#### Requirements
Find each line in the rows below that contains the string "bullet", and copy those lines in full.

#### Material for this exercise
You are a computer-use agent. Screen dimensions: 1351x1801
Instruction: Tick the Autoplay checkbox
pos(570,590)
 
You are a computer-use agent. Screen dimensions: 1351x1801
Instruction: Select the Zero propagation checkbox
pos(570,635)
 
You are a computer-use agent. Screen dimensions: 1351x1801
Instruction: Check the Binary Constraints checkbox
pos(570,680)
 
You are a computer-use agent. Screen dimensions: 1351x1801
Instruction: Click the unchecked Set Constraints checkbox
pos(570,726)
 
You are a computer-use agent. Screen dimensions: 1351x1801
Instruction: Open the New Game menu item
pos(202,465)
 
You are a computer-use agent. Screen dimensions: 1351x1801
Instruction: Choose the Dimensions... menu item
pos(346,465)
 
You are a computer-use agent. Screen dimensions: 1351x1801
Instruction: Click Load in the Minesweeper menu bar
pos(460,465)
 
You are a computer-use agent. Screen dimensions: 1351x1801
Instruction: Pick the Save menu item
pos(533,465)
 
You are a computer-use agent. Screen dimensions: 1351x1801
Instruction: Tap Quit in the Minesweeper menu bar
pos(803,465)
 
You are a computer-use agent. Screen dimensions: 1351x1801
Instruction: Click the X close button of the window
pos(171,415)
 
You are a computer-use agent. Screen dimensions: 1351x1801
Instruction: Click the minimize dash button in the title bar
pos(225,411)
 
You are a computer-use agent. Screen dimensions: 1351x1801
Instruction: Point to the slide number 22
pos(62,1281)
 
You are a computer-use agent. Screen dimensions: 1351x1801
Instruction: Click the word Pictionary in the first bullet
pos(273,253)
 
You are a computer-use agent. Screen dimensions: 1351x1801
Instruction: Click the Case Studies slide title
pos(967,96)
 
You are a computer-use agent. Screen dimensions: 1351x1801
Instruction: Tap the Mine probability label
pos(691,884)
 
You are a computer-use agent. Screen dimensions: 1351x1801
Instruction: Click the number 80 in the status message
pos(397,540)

==

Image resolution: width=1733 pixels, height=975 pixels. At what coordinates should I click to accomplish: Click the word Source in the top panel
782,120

--

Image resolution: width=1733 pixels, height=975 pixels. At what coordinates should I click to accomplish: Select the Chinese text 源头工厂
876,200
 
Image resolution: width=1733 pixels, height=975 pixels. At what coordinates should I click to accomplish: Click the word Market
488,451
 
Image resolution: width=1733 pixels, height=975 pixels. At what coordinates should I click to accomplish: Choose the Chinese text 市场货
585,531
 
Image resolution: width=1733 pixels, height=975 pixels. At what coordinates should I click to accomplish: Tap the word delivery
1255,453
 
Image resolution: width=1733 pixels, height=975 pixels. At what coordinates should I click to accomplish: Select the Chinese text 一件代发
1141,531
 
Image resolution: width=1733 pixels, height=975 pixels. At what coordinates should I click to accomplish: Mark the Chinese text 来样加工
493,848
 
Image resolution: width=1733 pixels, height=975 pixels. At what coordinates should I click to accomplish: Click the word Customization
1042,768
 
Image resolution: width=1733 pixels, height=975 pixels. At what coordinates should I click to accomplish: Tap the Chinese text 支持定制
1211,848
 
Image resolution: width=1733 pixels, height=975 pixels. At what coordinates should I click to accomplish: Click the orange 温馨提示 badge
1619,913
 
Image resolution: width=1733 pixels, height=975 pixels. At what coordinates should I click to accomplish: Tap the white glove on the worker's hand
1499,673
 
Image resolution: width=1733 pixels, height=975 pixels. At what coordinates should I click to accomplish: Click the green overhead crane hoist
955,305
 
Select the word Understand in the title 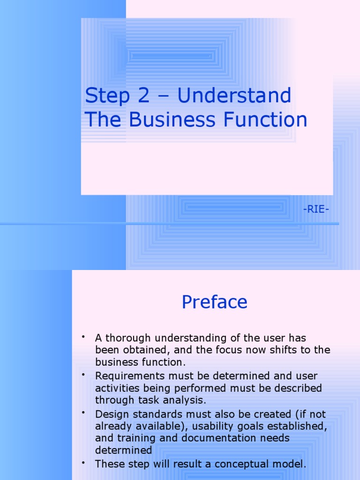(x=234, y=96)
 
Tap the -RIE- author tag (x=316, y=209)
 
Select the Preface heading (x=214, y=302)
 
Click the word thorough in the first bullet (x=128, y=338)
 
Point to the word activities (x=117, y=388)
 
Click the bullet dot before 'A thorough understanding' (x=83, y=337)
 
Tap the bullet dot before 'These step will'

#### Exercise solution
Instruction: Click the word Pictionary in the first bullet
Click the word thorough in the first bullet (x=128, y=338)
Click the bullet dot before 'A thorough understanding' (x=83, y=337)
Tap the bullet dot before 'These step will'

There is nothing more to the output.